Endocytosis mediated by the mannose receptor in liver endothelial cells. An immunocytochemical study

Immunocytochemical labeling of ultrathin cryosections from rat liver showed that mannose-terminated glycoproteins are removed rapidly from the blood stream mainly by the sinusoidal endothelial cells. The mannose-terminated glycoprotein ovalbumin was injected intravenously into rats 1 min, 6 min, and 24 min before perfusion fixation of the liver. Several minor and at least three major subcellular compartments were shown to be involved in the endocytic process. One minute after injection, ovalbumin was found at the cell surface, in coated pits, in coated vesicles, in tubular structures, and bound to the membrane of large early endosomes of which some showed a cisternal structure.
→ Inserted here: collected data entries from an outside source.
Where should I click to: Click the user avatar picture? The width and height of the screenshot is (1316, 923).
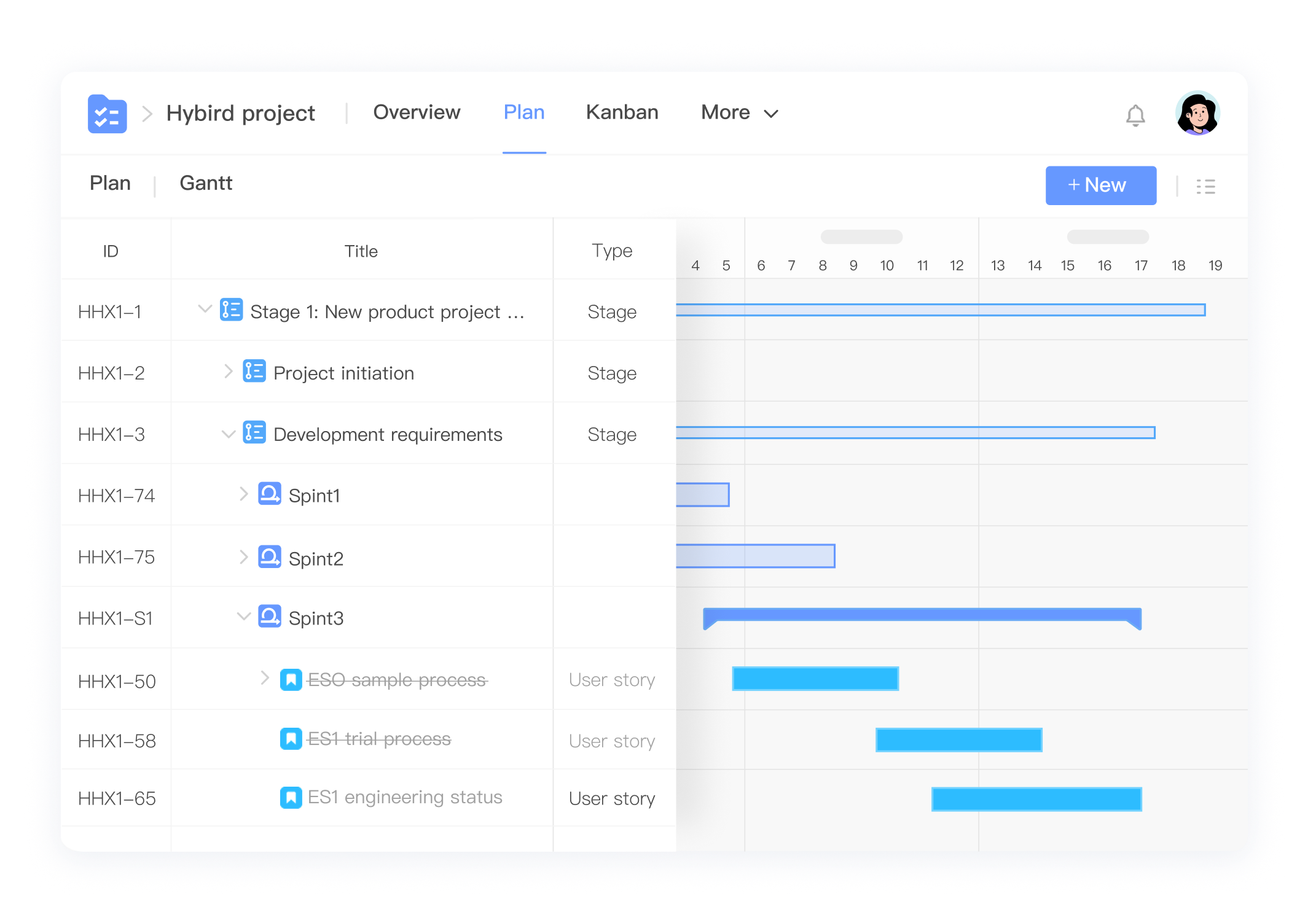point(1197,114)
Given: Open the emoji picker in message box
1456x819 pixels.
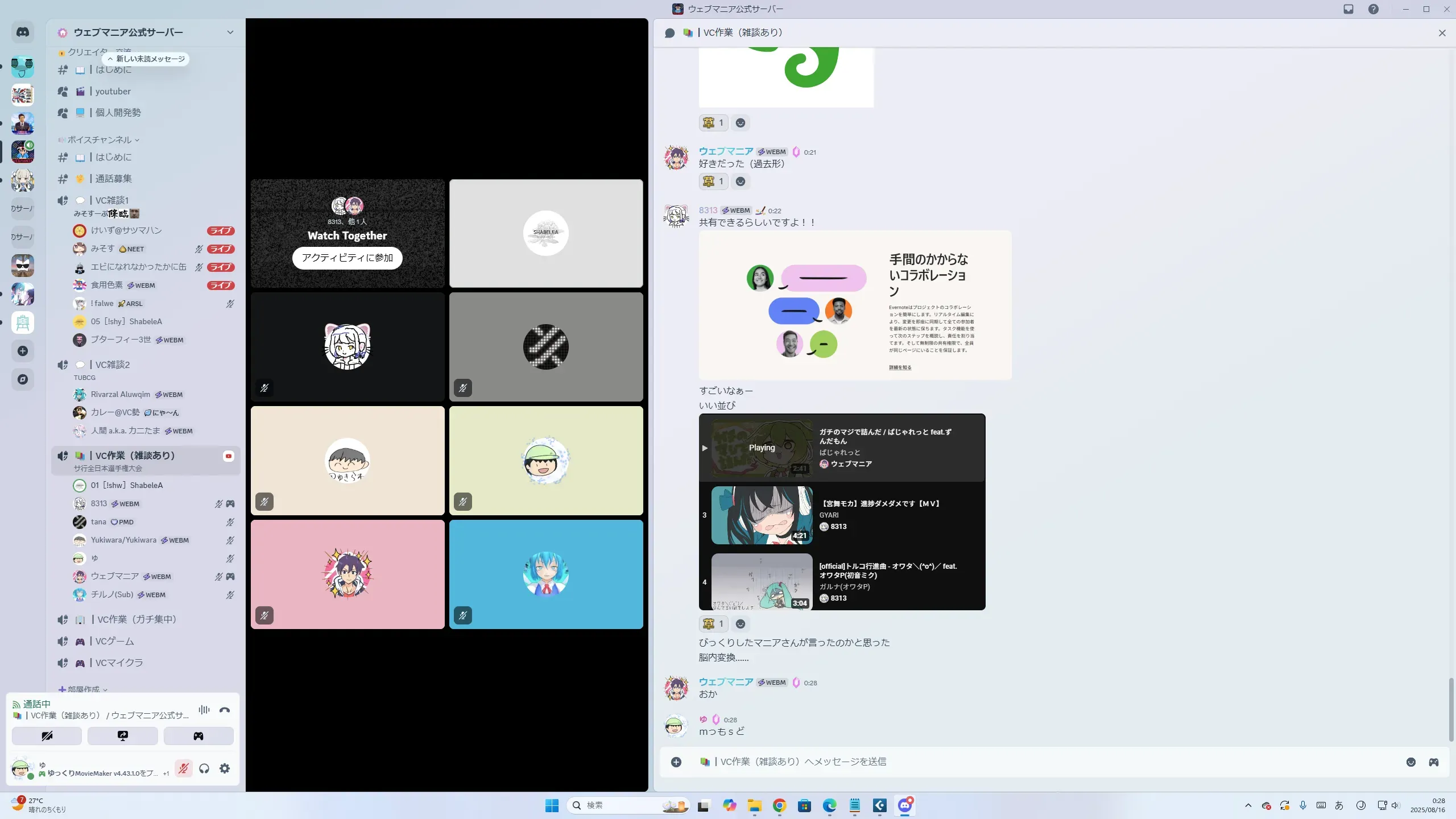Looking at the screenshot, I should (x=1411, y=762).
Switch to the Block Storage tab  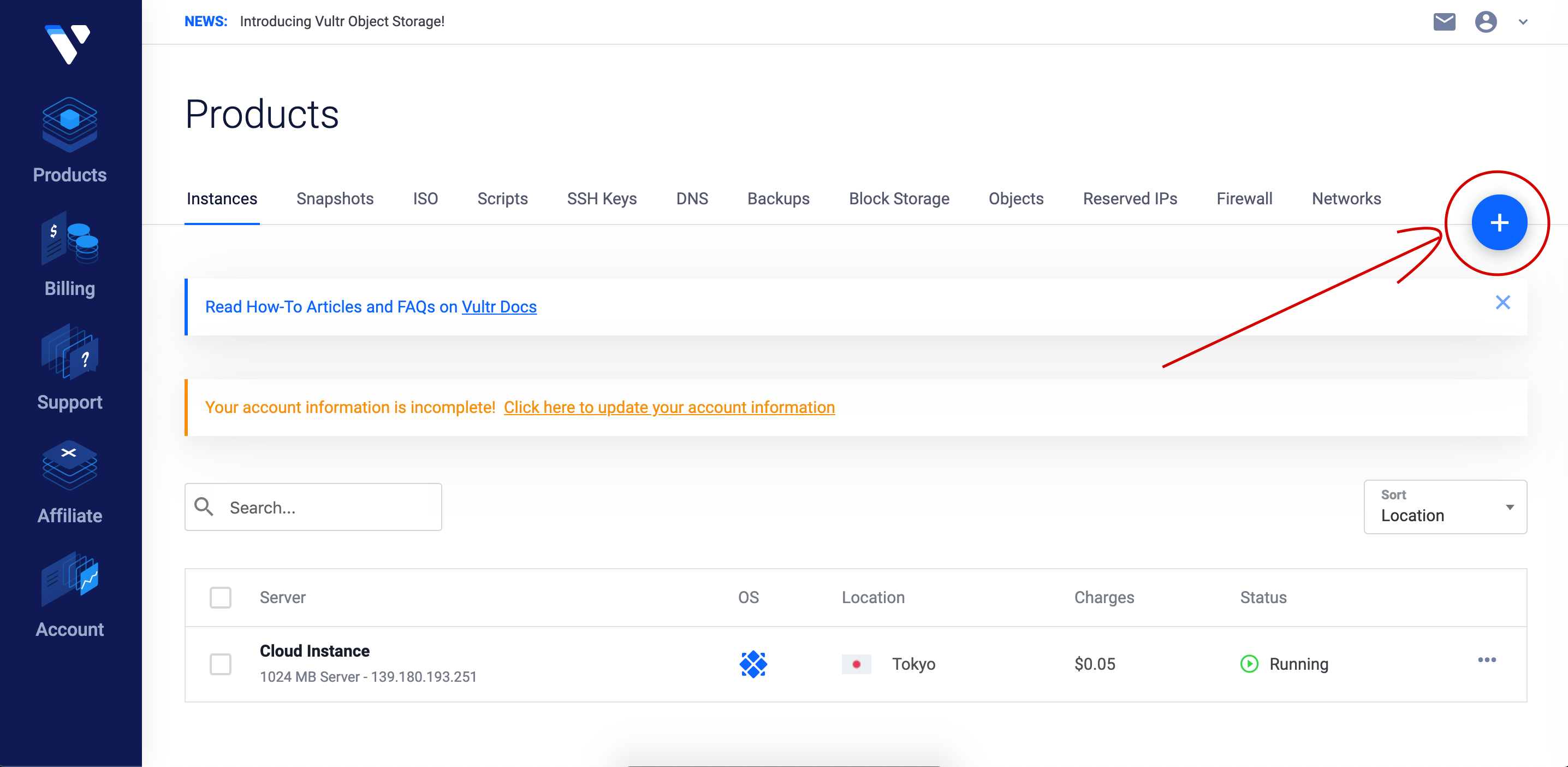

After 6 min, ovalbumin was found in the lumen of large electron-lucent late endosomes and after 24 min in electron-dense structures, presumably lysosomes. The early endosomes have an ultrastructure which, together with the labeling pattern, indicates that this compartment has the same function as the CURL identified in parenchymal liver cells. The results are in accordance with recent biochemical findings indicating that ovalbumin endocytosed by endothelial cells is found sequentially in three different subcellular fractions depending on the time between injection and cooling for fractionation (G. M. Kindberg, T. Berg: Intracellular transport of endocytosed mannose terminated glycoproteins in rat liver endothelial cells. In: E. Wisse, D. L. Knook, K. Decker (eds.): Cells of the Hepatic Sinusoid. Vol. 2. pp. 120-124. Kupffer Cell Foundation. Rijswijk The Netherlands 1989).